WHAT IS EXPECTED: Turn the lines in the rows below into a Markdown table with the columns "No." and "Line", numbering each line and leaving out blank lines.

Element lookup rows:
+===+

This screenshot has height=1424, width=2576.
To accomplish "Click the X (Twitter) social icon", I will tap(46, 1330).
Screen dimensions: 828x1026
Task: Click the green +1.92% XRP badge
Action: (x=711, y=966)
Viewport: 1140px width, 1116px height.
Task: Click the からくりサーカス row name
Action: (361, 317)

+===+

PROBLEM SOLUTION:
| No. | Line |
|---|---|
| 1 | This screenshot has height=1424, width=2576. |
| 2 | To accomplish "Click the X (Twitter) social icon", I will tap(46, 1330). |
| 3 | Screen dimensions: 828x1026 |
| 4 | Task: Click the green +1.92% XRP badge |
| 5 | Action: (x=711, y=966) |
| 6 | Viewport: 1140px width, 1116px height. |
| 7 | Task: Click the からくりサーカス row name |
| 8 | Action: (361, 317) |